### TO DO:
Which rows below contain the word "link", matching case? Copy each such row in full.

START DATA SHOWN

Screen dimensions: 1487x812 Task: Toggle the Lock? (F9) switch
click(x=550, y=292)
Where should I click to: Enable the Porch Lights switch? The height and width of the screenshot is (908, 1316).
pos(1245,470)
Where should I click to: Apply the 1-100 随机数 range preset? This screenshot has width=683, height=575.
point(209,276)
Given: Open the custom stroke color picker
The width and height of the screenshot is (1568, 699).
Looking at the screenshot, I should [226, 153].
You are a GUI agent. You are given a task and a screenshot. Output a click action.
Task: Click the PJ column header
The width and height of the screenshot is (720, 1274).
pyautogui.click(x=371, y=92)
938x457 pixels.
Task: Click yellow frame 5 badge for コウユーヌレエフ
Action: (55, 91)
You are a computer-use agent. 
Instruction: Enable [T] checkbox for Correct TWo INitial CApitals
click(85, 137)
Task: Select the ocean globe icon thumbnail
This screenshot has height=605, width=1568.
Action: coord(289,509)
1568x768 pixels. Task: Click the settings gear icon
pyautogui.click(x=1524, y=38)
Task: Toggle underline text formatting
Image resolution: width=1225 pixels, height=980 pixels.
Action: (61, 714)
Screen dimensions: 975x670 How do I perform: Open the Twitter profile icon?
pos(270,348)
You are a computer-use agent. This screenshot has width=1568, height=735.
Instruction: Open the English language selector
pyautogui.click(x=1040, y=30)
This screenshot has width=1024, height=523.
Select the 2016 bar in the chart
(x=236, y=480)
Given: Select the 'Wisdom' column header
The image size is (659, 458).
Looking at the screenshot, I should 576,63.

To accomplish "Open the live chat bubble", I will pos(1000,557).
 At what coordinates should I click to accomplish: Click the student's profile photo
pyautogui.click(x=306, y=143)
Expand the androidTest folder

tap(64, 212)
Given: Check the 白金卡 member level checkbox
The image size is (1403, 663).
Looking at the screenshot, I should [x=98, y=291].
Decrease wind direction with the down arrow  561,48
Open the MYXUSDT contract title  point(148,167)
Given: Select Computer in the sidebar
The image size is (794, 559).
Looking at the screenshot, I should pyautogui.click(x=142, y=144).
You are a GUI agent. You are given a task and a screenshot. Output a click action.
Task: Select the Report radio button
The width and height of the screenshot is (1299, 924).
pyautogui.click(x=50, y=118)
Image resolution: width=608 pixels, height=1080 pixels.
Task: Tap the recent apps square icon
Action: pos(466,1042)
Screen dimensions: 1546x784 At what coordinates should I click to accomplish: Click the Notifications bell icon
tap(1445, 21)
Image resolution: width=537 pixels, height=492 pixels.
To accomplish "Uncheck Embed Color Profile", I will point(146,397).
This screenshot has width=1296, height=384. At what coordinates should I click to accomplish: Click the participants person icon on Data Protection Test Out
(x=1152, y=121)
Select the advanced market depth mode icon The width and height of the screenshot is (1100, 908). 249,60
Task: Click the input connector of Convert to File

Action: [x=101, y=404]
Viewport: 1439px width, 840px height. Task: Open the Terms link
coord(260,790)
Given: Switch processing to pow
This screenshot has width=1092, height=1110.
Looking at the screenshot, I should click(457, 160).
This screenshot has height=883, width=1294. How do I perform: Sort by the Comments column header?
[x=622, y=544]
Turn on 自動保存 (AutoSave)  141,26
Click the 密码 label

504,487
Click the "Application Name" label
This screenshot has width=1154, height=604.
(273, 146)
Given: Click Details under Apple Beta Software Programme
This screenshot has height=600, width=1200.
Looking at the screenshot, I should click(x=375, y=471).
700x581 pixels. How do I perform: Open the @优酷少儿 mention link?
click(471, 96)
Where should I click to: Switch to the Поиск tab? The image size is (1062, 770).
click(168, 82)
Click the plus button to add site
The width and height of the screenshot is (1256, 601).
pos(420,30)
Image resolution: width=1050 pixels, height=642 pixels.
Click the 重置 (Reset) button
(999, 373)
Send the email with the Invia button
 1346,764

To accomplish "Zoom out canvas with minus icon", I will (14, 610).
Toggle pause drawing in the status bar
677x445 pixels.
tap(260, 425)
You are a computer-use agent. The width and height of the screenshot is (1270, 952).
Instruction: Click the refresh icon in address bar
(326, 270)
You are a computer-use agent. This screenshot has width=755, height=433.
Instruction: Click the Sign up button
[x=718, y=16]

END DATA SHOWN

### SOLUTION TO THIS PROBLEM:
Viewport: 1439px width, 840px height. Task: Open the Terms link
700x581 pixels. How do I perform: Open the @优酷少儿 mention link?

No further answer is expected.